## WHAT TO DO
Which lines make up the answer? Those from the line with "Pánské parfémy (135, 2463)" through the end of the data; reproduce them exactly.

Pixel coordinate grounding data
★ ★ ★ ★

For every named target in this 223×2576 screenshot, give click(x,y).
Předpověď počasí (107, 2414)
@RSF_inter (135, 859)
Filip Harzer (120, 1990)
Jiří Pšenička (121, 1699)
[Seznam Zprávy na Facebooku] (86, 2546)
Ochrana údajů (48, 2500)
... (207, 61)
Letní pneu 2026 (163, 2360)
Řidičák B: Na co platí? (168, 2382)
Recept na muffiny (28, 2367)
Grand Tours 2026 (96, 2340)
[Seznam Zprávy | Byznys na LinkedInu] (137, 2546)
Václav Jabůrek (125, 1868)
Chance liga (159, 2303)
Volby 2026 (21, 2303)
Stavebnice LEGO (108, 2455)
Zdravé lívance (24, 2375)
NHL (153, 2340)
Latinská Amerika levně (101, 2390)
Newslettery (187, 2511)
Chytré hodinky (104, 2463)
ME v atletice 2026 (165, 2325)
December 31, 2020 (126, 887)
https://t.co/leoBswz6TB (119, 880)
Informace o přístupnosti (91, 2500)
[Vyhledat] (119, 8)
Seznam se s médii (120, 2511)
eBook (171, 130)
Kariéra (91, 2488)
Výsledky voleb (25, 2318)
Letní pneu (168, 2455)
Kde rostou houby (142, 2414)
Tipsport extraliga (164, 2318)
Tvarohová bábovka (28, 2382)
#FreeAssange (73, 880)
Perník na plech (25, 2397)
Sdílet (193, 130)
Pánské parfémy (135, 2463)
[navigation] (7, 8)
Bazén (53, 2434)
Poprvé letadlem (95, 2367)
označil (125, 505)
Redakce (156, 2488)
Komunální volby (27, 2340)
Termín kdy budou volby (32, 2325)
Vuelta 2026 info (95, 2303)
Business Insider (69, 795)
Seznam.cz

★ ★ ★ ★

## RESPONSE TO THE TASK
Pánské parfémy (135, 2463)
[navigation] (7, 8)
Bazén (53, 2434)
Poprvé letadlem (95, 2367)
označil (125, 505)
Redakce (156, 2488)
Komunální volby (27, 2340)
Termín kdy budou volby (32, 2325)
Vuelta 2026 info (95, 2303)
Business Insider (69, 795)
Seznam.cz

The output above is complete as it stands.